--- Metin parçası ---

Doğum sonrası yarı zamanlı çalışmayı düzenleyen yasa neler getiriyor?
3 Ekim 2016
Yine bir gazete haberi ve yine bir müjde: “Anneye her ay 823 TL maaş”[1]. Sadece bu başlık çerçevesinde düşünüldüğünde çocuk sahibi olan her kadına maaş bağlanacağı yanılgısına kapılmak mümkün. Ancak haberin içeriğine baktığımızda aslında 10 Şubat 2016 tarihli 6663 sayılı torba yasa ile düzenlenen ve doğum yapan kadınlara ilk çocukta 2, ikinci çocukta 4 ve üçüncü çocukta 6 ay yarı zamanlı çalışma ve tam maaş alma hakkı veren maddeden bahsedildiğini görüyoruz. Haberde bahsi geçen 823 TL, aslında yarı-zamanlı çalışma karşılığı olarak ödenecek yarım maaşın üstüne konulan devlet katkısı. Öncelikle, yasanın uygulanmaya başlaması için çıkarılması gereken yönetmelik henüz çıkarılmadığı için üzerinden aylar geçmiş olmasına rağmen kadınların kısıtlı da olsa bu haktan hala yararlanamadığının altını çizmekte fayda var.

---

• Kısa soru 1
Doğum sonrası yarı zamanlı çalışmayla ilgili metne göre, doğum yapan kadınlara kaçıncı çocukta kaç ay yarı zamanlı çalışma hakkı tanınıyor? Hepsini sıralayın.
• Kısa soru 2
Kayıtlarda "Task: Click the Mid number input field" ifadesini içeren satırdan kayıtların sonuna kadar, iki uç da dahil olmak üzere bütün satırları aynen yineleyin. Resimleri cevaba almayın.
Metin ile kayıtlar birbirinden farklı kaynaklardan alınmıştır.

--- Verilen malzeme ---

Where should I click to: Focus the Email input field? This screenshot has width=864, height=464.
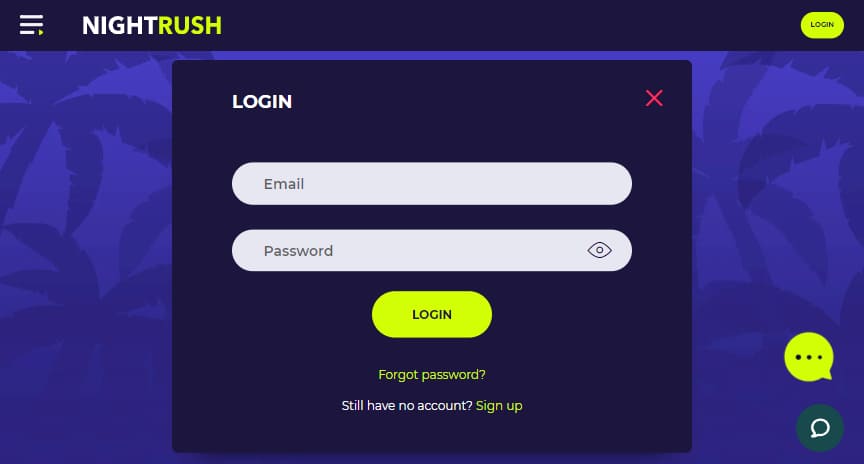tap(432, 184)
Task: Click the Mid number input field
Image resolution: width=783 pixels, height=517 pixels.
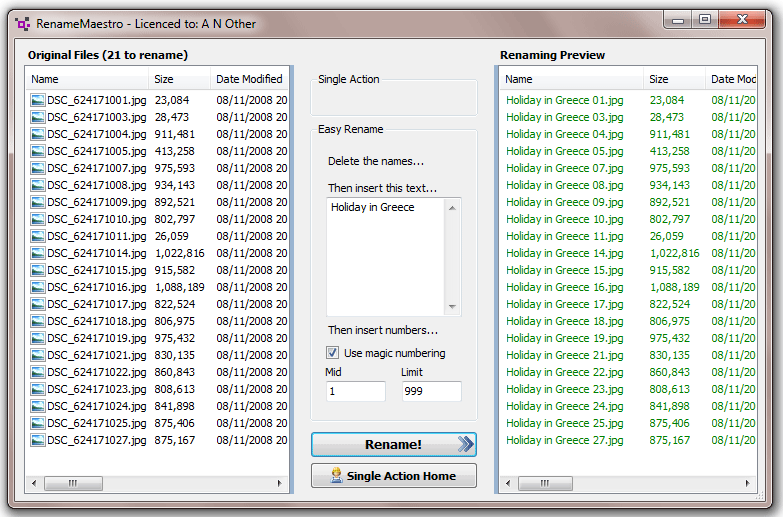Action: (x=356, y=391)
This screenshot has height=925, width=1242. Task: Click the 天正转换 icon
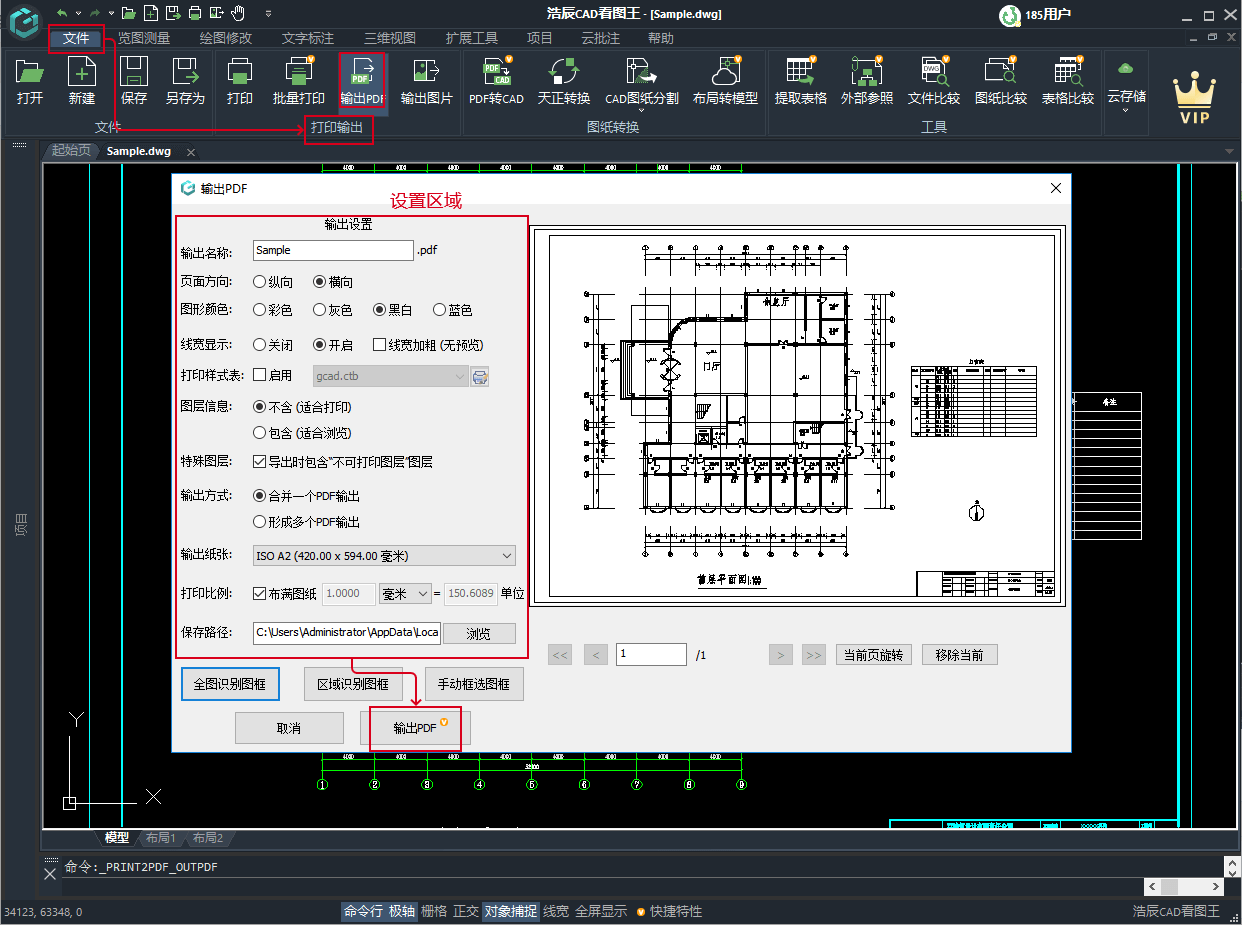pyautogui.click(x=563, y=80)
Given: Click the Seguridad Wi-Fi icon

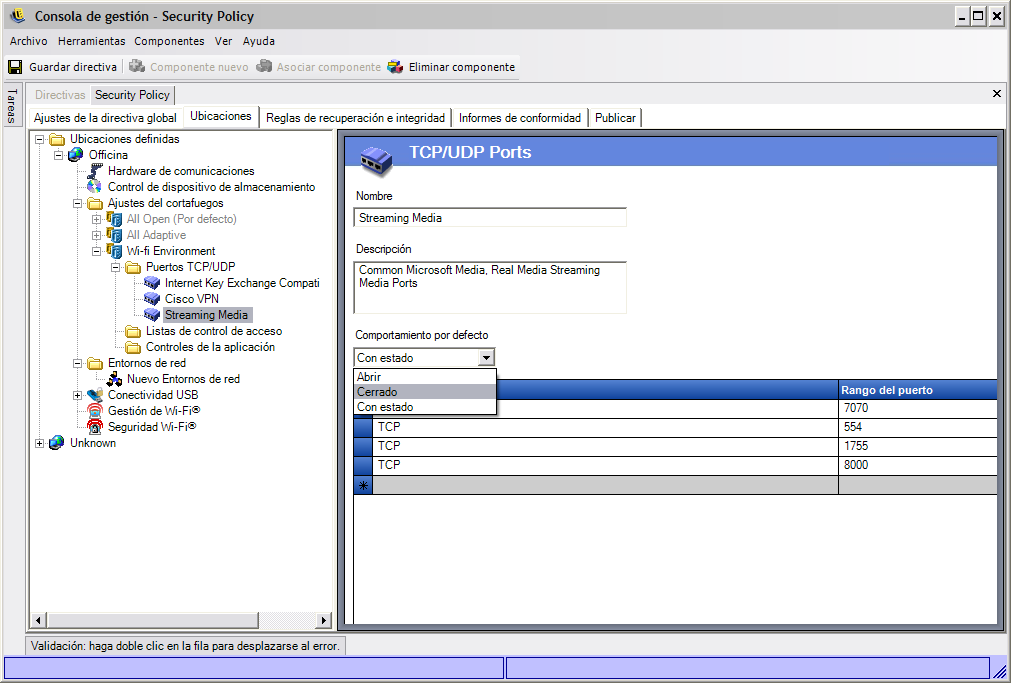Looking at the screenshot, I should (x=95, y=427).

---

• Alıştırma cevabı 1
İlk çocukta 2 ay, ikinci çocukta 4 ay, üçüncü çocukta 6 ay.

• Alıştırma cevabı 2
Task: Click the Mid number input field
Image resolution: width=783 pixels, height=517 pixels.
Action: (x=356, y=391)
This screenshot has height=925, width=1242. Task: Click the 天正转换 icon
pyautogui.click(x=563, y=80)
Given: Click the Seguridad Wi-Fi icon

Looking at the screenshot, I should (x=95, y=427).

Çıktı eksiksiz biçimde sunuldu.